» MATERIALS PROVIDED

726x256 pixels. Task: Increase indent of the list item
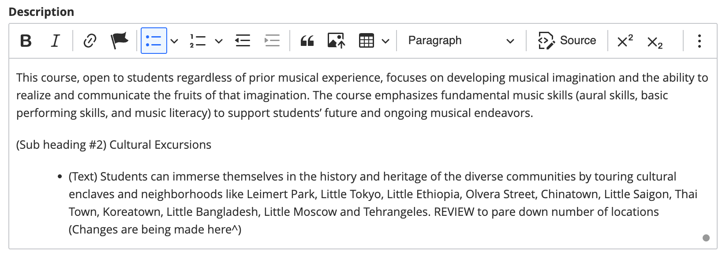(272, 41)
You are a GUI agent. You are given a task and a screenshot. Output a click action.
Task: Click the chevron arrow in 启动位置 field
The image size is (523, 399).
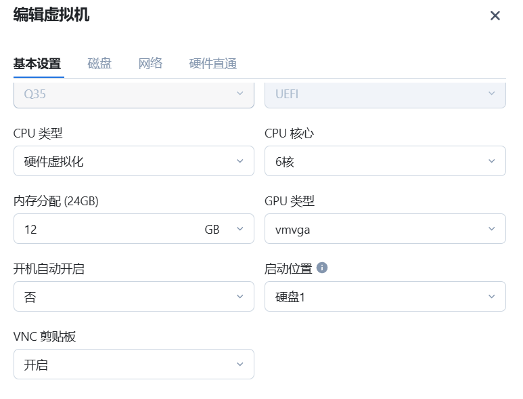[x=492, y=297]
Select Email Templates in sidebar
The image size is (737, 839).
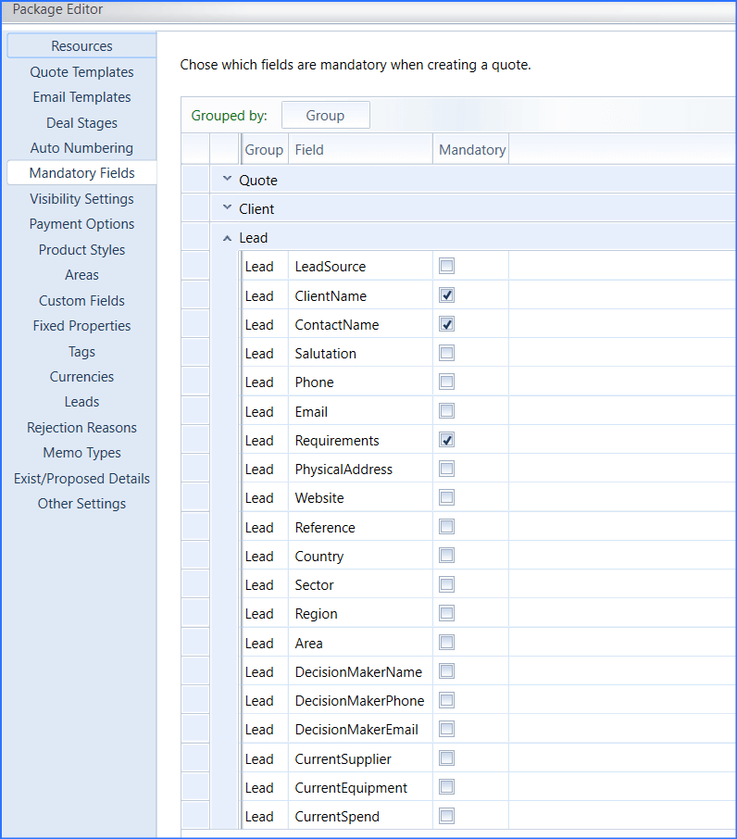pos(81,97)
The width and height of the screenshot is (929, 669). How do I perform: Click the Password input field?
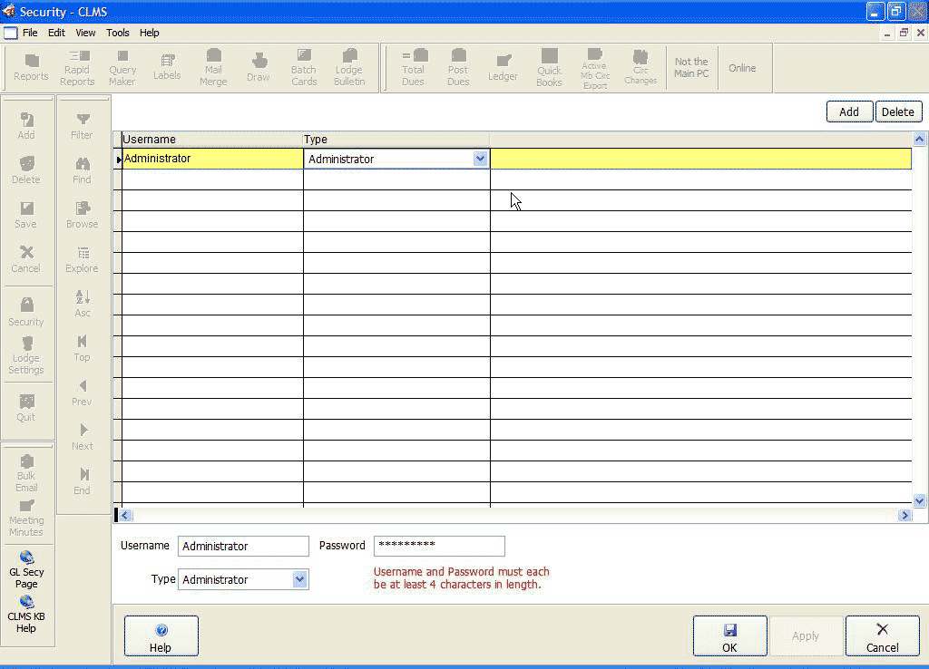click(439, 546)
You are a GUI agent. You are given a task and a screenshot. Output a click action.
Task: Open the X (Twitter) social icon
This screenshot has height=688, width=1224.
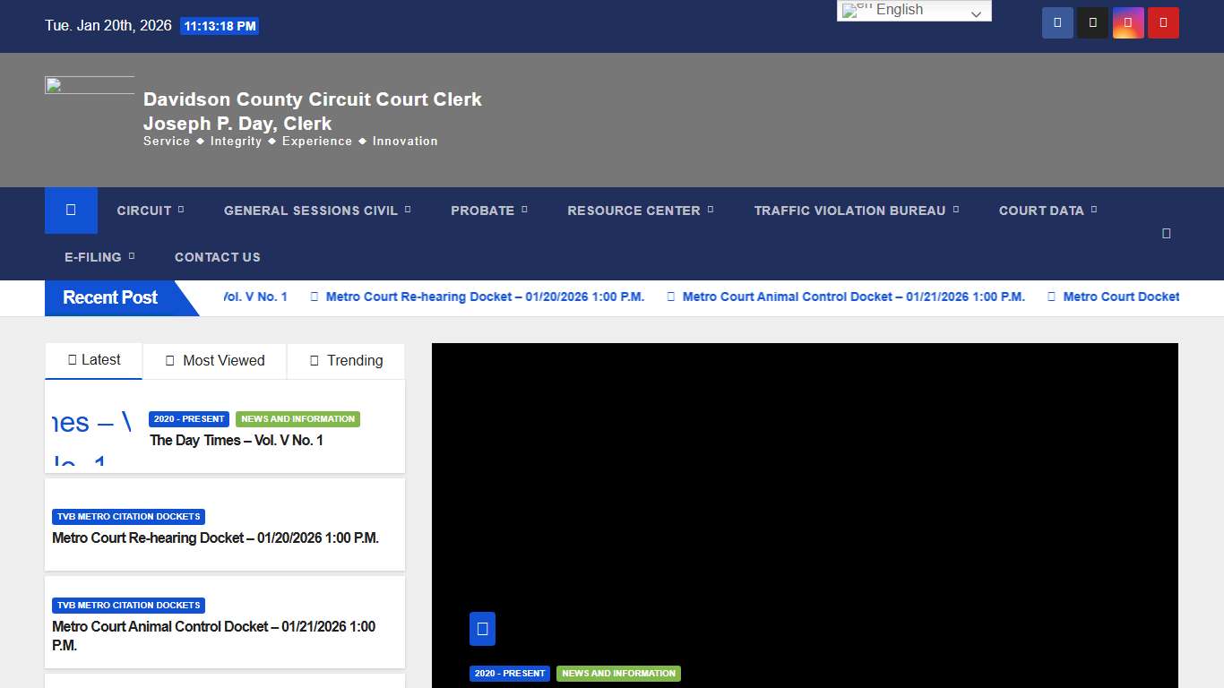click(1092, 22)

--

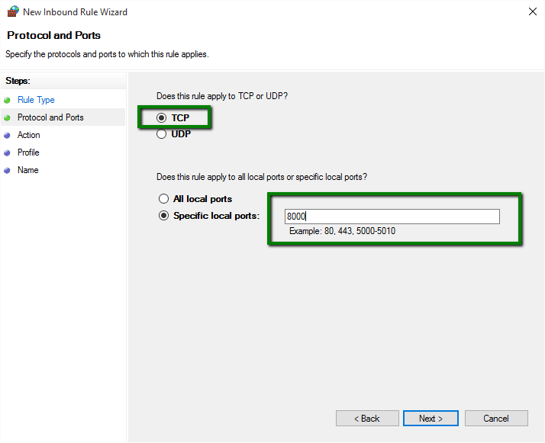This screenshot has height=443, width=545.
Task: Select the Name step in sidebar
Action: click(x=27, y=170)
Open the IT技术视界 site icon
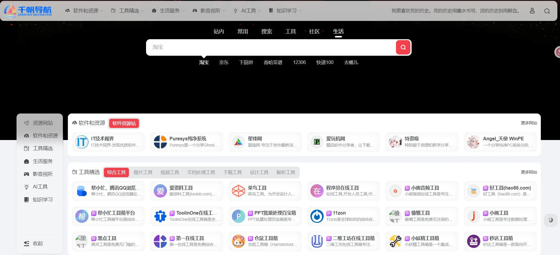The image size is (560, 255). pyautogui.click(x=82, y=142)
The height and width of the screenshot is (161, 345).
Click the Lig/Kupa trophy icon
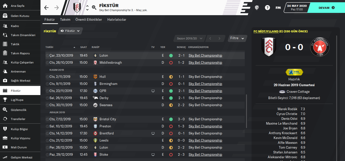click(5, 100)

---

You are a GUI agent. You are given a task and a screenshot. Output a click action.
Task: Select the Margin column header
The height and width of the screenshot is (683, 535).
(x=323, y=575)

» DIRECTIONS FOR THIS TASK
Copy the data from the line containing "The height and width of the screenshot is (161, 345)." through the line containing "click(5, 100)", both included, and scale each click coordinate by 0.95, rounding to whole numbers with halves rounded up. Keep every other part of those lines unchanged, and leave the picture out.

» THE RESPONSE
The height and width of the screenshot is (161, 345).
Click the Lig/Kupa trophy icon
click(5, 95)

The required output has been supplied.